The present invention has been made in view of the above point, and an object is to make it possible to efficiently estimate a population at a time at which no observation is performed.
Thus, in order to solve the above problems, a computer executes a movement probability estimation procedure for estimating a time-specific interareal movement probability, based on observed time-specific population in an area and a set of candidate areas for a movement from the area in a unit time, and a time-specific area population estimation procedure for estimating a population in the area at a time at which no observation is performed, wherein the population is estimated by using a cost function learned in the estimation of the movement probability.

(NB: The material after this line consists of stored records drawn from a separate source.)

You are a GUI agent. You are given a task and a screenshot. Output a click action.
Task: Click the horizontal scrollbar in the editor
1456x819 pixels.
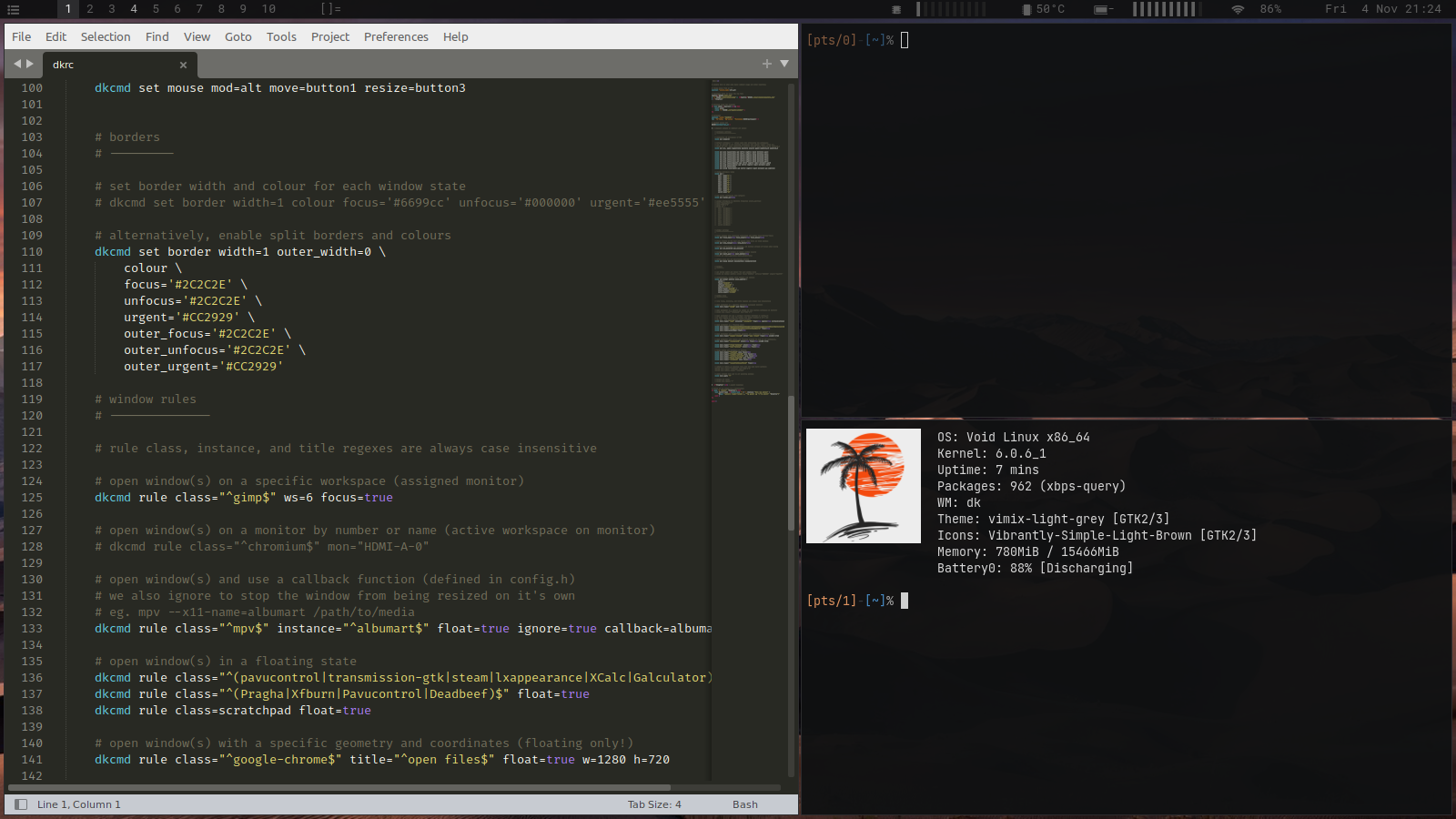pos(339,787)
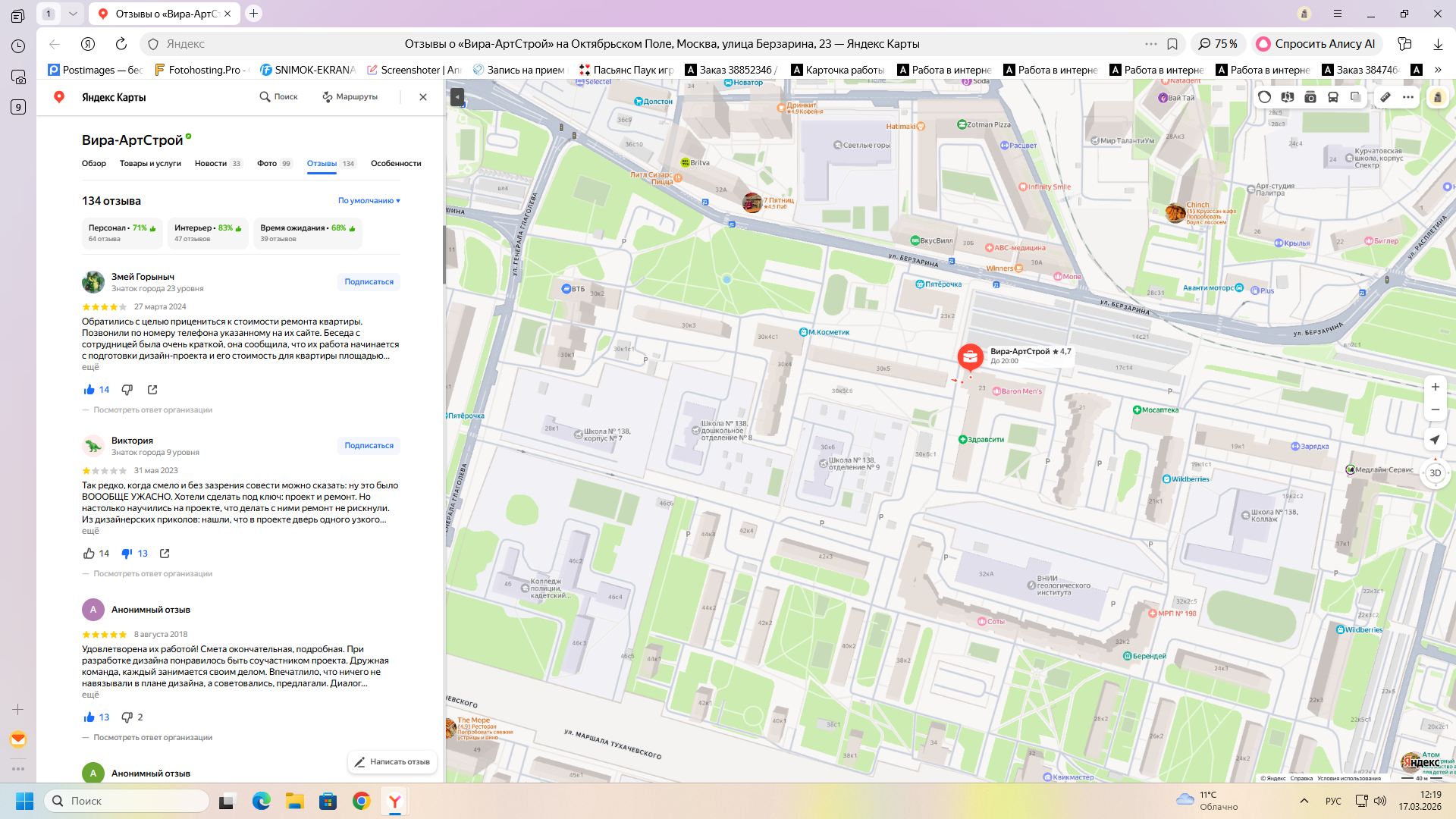The height and width of the screenshot is (819, 1456).
Task: Subscribe to reviewer Змей Горыныч
Action: tap(369, 282)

A population can be efficiently estimated at a time at which no observation is performed.
Hereinafter, embodiments of the present invention will be described based on the drawings.
A program that implements processing in the time-specific area population estimation apparatus 10 is provided by a recording medium 101 such as a CD-ROM. When the recording medium 101 storing the program is set in the drive device 100, the program is installed in the auxiliary storage device 102 from the recording medium 101 via the drive device 100. However, the program need not be installed from the recording medium 101, and the program may be downloaded from another computer via a network. The auxiliary storage device 102 stores the installed program and also stores necessary files, data, and the like.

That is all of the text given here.